* **HOW TO COMPLETE THIS TASK**: State how many lines in the listing contain the string "node", and add nothing to that number.
■ ■ ■ ■
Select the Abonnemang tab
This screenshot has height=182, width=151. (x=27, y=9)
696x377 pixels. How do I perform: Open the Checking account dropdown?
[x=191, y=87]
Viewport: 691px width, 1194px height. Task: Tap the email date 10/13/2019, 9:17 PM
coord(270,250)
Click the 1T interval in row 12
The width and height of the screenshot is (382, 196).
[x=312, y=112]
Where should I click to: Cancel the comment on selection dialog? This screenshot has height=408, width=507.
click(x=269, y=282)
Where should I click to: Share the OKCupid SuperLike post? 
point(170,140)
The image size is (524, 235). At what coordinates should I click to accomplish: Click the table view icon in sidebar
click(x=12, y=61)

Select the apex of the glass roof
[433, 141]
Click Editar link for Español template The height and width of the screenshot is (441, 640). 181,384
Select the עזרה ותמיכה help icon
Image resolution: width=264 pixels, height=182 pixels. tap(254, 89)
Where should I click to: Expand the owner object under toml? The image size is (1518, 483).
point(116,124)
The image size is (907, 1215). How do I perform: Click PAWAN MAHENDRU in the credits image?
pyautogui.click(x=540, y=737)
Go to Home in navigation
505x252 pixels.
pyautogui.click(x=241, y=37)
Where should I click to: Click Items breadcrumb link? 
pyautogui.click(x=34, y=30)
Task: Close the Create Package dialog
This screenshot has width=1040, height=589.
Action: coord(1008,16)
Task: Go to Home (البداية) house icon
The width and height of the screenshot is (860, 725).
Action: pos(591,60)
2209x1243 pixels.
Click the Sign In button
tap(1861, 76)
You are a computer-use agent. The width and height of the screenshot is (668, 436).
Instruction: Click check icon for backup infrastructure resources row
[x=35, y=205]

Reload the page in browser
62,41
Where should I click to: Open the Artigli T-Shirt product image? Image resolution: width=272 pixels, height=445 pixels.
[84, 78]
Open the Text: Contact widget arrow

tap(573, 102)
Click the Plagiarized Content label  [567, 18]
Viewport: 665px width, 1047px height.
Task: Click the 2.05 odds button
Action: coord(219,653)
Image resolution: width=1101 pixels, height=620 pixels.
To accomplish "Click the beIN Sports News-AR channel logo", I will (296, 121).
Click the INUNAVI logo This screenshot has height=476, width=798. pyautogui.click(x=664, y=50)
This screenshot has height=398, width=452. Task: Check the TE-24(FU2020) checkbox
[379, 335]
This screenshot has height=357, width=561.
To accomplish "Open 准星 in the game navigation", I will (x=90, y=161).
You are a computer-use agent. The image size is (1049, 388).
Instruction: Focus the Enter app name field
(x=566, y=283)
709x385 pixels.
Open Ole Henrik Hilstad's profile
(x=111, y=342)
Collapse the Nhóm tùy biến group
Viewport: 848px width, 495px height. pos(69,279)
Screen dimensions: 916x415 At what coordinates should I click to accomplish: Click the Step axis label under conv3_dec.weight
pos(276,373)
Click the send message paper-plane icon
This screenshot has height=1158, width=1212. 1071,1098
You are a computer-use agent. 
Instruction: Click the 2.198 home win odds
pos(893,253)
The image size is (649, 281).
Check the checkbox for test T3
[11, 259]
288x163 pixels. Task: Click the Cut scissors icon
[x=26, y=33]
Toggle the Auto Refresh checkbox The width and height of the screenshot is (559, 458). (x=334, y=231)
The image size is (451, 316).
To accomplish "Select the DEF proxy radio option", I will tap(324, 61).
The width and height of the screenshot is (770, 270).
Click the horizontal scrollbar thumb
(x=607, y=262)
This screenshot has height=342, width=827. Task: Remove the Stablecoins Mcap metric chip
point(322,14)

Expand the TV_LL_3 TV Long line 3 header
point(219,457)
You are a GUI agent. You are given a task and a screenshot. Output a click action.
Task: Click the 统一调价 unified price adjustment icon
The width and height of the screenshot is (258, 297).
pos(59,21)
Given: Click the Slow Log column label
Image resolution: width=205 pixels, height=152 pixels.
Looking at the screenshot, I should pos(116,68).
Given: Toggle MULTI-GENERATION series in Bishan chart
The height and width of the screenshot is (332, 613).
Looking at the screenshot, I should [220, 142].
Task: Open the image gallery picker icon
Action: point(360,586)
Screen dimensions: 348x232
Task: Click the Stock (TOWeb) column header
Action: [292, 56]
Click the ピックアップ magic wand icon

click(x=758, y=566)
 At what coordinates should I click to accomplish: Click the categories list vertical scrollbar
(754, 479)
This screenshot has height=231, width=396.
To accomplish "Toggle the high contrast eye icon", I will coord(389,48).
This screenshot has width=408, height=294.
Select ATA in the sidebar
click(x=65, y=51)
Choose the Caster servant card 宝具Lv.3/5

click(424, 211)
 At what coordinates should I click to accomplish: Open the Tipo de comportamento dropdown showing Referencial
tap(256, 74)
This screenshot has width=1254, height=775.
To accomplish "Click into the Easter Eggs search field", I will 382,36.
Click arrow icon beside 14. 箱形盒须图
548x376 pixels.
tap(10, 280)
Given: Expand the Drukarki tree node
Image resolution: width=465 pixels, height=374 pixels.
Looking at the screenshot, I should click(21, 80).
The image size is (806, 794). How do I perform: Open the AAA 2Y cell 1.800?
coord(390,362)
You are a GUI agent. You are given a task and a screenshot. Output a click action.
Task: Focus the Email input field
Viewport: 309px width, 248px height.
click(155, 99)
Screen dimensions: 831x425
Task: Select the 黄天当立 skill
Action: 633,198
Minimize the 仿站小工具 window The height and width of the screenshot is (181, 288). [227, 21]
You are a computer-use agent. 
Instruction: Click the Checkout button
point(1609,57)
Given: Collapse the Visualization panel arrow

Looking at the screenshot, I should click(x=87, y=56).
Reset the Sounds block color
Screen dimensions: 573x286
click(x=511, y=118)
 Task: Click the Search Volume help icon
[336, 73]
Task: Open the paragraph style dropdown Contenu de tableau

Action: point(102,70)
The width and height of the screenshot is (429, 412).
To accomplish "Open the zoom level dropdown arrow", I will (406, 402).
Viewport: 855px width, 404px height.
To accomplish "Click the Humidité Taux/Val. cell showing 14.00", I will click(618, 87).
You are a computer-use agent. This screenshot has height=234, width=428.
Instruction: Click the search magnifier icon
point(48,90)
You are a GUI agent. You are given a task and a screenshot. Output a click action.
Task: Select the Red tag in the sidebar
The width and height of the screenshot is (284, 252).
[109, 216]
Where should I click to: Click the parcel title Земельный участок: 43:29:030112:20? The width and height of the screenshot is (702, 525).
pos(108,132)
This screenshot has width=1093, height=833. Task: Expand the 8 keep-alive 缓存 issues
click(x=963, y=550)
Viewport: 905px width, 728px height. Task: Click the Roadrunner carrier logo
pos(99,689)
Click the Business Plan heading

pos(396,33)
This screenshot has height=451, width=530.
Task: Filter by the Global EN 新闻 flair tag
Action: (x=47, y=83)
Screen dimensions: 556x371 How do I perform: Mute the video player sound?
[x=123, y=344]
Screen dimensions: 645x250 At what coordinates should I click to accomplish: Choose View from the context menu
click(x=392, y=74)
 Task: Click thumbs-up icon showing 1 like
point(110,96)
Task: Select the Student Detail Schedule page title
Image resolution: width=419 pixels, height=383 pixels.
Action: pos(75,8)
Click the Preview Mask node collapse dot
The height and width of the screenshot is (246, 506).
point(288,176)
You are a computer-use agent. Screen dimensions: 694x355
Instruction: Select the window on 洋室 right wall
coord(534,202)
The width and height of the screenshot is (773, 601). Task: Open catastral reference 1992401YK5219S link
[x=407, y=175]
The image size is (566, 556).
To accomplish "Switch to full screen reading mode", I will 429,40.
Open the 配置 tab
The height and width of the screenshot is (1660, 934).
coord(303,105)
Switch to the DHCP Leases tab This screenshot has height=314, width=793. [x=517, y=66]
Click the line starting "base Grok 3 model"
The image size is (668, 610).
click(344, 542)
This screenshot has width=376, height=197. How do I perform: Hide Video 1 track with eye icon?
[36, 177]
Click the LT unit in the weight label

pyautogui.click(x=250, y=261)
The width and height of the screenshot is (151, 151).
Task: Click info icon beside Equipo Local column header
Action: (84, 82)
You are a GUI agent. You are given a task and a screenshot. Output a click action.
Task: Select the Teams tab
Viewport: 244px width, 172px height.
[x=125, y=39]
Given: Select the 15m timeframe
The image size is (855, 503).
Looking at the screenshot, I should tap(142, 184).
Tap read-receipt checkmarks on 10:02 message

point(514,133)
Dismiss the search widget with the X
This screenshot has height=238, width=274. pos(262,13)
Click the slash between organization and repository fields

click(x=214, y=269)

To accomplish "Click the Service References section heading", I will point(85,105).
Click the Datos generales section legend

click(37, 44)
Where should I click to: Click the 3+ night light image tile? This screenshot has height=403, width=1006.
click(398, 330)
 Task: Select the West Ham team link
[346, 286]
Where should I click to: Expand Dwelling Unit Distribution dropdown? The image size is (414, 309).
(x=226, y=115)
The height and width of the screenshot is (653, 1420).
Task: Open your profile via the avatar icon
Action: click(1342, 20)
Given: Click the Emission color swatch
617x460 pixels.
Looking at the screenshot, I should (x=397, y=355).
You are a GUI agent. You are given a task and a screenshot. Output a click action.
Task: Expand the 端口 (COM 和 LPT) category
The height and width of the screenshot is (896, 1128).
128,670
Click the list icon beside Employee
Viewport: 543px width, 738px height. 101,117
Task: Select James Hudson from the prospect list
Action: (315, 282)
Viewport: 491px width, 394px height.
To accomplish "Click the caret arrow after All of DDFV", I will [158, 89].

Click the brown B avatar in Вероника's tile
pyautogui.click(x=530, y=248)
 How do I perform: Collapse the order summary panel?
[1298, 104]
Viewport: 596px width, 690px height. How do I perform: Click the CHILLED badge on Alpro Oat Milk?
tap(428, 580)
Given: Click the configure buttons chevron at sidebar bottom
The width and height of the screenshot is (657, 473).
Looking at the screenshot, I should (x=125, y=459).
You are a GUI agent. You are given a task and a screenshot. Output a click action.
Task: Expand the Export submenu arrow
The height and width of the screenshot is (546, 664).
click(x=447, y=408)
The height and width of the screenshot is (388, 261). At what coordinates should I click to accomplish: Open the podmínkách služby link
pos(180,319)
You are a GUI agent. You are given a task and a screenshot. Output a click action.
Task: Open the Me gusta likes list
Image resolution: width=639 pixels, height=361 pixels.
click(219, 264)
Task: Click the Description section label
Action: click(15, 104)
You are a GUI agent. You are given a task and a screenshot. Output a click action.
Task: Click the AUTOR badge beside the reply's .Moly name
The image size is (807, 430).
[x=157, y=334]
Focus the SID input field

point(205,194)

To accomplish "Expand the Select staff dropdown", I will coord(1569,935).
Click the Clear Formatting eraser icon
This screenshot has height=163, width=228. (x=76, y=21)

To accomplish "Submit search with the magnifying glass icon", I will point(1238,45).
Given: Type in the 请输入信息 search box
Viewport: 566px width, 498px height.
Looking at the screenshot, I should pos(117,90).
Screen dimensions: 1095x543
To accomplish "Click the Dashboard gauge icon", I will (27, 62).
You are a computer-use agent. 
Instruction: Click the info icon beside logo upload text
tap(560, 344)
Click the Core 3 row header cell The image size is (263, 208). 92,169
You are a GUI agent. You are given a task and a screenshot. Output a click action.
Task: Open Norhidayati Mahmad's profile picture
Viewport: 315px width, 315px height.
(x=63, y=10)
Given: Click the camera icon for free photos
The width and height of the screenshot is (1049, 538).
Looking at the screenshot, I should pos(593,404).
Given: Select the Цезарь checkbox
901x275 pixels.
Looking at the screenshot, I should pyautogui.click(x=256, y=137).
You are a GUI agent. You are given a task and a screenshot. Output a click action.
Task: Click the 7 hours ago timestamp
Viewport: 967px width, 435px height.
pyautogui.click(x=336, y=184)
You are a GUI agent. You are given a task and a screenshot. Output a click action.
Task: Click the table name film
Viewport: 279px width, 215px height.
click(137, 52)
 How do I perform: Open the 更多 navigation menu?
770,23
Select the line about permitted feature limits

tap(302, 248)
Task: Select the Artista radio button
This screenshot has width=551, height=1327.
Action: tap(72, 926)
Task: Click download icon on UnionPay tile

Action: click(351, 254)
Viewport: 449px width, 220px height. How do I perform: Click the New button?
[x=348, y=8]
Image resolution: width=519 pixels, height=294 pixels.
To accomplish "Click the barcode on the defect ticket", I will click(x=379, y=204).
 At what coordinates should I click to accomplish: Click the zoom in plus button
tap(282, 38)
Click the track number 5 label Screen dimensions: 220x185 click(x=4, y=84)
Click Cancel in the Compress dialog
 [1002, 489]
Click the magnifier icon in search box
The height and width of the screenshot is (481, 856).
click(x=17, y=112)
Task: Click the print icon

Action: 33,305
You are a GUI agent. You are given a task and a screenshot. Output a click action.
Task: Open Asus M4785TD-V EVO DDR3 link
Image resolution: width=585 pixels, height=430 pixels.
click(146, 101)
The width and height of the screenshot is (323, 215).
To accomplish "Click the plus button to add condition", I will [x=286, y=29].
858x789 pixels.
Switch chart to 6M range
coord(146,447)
■ ■ ■ ■
* **RESPONSE TO THIS TASK**: 2